Ketones are less reactive than aldehydes because

To understand why ketones are less reactive than aldehydes, we can break down the explanation into several steps: ### Step-by-Step Solution 1. **Understanding the Structure of Aldehydes and Ketones**: - Aldehydes have the general structure RCHO, where R can be a hydrogen atom or an alkyl group. - Ketones have the general structure R2C=O, where R represents alkyl groups. 2. **Electronegativity and Carbonyl Group**: - In both aldehydes and ketones, the carbonyl group (C=O) is polar due to the electronegativity of oxygen, which creates a partial positive charge on the carbon atom (the carbonyl carbon) and a partial negative charge on the oxygen atom. 3. **Nucleophilic Attack**: - Nucleophiles are electron-rich species that are attracted to the electron-deficient carbonyl carbon. The reactivity of carbonyl compounds in nucleophilic addition reactions depends on how electron-deficient the carbonyl carbon is. 4. **Effect of Alkyl Groups**: - In ketones, the carbonyl carbon is bonded to two alkyl groups, which can donate electron density through the +I (inductive) effect. This electron donation reduces the electron deficiency of the carbonyl carbon, making it less reactive towards nucleophiles. - In contrast, aldehydes have one hydrogen atom attached to the carbonyl carbon, which does not donate electron density as effectively as alkyl groups.

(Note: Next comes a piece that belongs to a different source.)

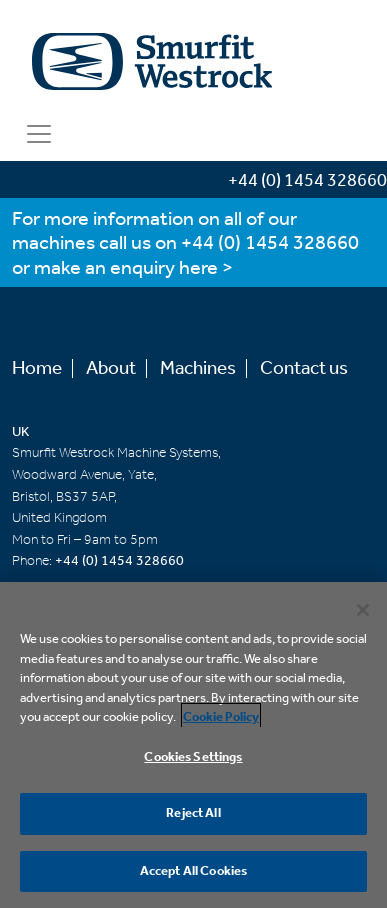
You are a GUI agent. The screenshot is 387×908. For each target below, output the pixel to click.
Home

Therefore, the carbonyl carbon in aldehydes is more electron-deficient and more reactive. 5. **Steric Hindrance**: - Ketones have larger alkyl groups on both sides of the carbonyl carbon, which can create steric hindrance. This steric hindrance makes it more difficult for nucleophiles to approach and attack the carbonyl carbon compared to aldehydes, which have only one bulky group (the alkyl group) and one smaller hydrogen atom. 6. **Conclusion**: - Combining the effects of electron donation from alkyl groups and steric hindrance, we conclude that ketones are less reactive than aldehydes due to: - Greater electron donation from two alkyl groups in ketones, reducing the electron deficiency of the carbonyl carbon. - Increased steric hindrance in ketones, making nucleophilic attack less favorable.